In a McHenry County courtroom Tuesday, an Illinois Department of Transportation worker told the woman who admitted to hitting him on a Marengo road that although his “life has changed forever,” he forgives her.
The 31-year-old man gave his victim impact statement after Starlet A. Stoffel, 31, of Shannon in Carroll County, pleaded guilty to aggravated battery/causing injury to a worker and speeding in a construction zone.
Judge Mark Gerhardt sentenced Stoffel to two years of felony probation, and ordered her to continue with mental health treatment and to pay $3,818 in fines and fees. Her driver’s license will be suspended for six months to two years – a decision that will be made by the Illinois Secretary of State’s Office.
Assistant State’s Attorney Margaret O’Brien said that on July 10, 2024, when the Illinois Department of Transportation worker pointed a handheld “stop” sign toward Stoffel in a construction zone, there was a verbal exchange between the two, and Stoffel “accelerated and hit him, sending him over the hood of her vehicle.”
Stoffel did not say anything during Tuesday’s hearing, but she wept audibly as the man gave his statement. He said his “life changed forever” when she hit him.
“I was just doing my job,” he said.
Today, with four screws and two rods in his back, he moves slower and is not able to work as he once did or play with his two children the way he used to. His children and wife had to watch him “struggle to walk again.”
“You could have left two kids without a dad,” he said, adding that he is “not here for revenge.” But he said he wanted her to know what she did to him and how it has affected his life.
“I do forgive you,” the man told her.
He concluded by saying that people “should do what we can to help [others] and not hurt them.”
During Stoffel’s first court appearance last year, Assistant State’s Attorney Brian Miller said Stoffel “deliberately struck an innocent road worker” while the IDOT crew was out resurfacing the westbound lane of Grant Highway.
At least six witnesses told authorities that Stoffel did not stop when the IDOT worker held up the stop sign, instructing her and a line of vehicles behind her to do so, Miller said.
Stoffel rolled down her window, argued with the worker, and then, as he walked toward her, she “hit her gas and hit him,” Miller said.

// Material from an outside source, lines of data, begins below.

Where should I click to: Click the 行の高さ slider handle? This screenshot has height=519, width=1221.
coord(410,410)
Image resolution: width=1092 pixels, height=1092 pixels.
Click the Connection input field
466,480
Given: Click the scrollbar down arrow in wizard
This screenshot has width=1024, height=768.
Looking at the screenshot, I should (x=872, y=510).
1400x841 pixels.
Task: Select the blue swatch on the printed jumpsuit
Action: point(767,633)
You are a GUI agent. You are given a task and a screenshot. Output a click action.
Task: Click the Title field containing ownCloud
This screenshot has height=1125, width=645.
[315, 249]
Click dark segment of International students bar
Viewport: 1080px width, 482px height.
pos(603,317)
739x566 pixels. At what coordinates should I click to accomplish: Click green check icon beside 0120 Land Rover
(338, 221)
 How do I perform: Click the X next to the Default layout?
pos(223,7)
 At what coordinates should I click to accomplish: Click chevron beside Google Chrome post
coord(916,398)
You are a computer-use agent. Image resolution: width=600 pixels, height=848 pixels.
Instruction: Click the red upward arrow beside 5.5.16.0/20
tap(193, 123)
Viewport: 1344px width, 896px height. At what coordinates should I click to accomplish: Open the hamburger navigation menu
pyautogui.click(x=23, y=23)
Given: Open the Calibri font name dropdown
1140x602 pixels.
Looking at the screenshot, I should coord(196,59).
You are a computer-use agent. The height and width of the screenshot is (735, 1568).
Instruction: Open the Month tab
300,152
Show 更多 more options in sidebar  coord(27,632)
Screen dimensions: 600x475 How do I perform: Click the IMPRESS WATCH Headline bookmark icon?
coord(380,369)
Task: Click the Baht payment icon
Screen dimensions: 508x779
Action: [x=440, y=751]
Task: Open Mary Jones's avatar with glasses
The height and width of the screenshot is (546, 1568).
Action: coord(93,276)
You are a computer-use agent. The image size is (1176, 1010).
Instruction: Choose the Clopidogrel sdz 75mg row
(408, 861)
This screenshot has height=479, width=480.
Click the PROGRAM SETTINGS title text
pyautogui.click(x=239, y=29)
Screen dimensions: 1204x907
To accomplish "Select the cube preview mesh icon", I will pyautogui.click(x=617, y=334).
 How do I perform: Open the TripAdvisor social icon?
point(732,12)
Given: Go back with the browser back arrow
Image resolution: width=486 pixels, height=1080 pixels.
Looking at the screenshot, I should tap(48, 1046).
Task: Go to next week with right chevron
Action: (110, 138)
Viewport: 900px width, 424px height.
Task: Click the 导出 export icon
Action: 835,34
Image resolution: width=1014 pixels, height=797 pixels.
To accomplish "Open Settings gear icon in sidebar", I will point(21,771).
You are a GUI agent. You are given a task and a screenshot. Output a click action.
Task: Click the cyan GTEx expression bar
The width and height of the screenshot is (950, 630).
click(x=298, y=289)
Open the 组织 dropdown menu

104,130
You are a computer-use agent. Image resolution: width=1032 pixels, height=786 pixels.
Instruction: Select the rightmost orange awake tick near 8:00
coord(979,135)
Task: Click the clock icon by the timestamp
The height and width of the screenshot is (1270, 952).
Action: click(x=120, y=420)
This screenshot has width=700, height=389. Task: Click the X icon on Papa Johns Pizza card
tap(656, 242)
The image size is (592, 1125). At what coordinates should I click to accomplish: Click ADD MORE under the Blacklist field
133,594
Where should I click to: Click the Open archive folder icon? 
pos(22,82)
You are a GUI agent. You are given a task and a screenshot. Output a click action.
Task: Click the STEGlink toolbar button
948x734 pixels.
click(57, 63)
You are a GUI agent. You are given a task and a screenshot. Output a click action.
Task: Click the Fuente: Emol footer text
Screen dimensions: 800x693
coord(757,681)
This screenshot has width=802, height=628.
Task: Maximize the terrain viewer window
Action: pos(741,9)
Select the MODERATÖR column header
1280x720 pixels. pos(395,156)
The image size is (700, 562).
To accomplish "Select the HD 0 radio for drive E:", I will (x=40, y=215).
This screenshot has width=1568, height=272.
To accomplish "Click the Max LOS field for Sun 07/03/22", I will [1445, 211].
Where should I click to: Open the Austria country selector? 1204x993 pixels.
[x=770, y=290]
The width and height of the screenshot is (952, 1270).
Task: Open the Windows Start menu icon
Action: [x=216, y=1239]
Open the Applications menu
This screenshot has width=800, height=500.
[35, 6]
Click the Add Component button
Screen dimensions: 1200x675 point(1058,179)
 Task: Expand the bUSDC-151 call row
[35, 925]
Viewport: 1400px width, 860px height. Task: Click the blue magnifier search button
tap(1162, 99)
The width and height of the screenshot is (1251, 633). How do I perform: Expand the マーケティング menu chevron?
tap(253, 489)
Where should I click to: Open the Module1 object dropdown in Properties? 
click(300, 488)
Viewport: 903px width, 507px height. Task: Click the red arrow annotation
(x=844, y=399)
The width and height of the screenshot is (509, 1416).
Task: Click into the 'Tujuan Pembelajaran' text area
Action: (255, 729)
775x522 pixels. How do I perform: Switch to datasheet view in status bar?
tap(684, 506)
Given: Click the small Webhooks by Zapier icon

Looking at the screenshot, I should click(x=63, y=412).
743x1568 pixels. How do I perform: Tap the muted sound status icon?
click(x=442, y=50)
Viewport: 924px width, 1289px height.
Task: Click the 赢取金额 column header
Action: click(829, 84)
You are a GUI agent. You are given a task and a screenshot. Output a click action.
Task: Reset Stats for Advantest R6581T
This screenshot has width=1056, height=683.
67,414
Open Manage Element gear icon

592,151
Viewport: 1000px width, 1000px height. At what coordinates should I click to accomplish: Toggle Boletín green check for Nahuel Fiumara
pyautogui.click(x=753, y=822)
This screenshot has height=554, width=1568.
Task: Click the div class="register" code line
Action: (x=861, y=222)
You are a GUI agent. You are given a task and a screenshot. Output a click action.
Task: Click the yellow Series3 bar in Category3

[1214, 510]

When police approached Stoffel afterward, she appeared to be unaffected by having hit the man and was not upset or crying, the prosecutor said. Stoffel asked whether the officer was “from the multiverse,” Miller said. She was taken to a hospital for a psychological evaluation that day, according to earlier reports.
During the initial hearing, Gene Wilson, an assistant public defender appointed to Stoffel’s case, said that when she hit the worker, “she appeared to be in some type of mental health crisis.”
Wilson said Stoffel told authorities that the car “could not stop,” and as the worker was walking toward her, she was telling him that. Stoffel suffers from post-traumatic stress disorder, anxiety, bipolar disorder and autism, the defense attorney said.
Stoffel told the presiding judge at her initial appearance that she has a treatment plan and has been following it. She also said she had psychosis induced by marijuana use.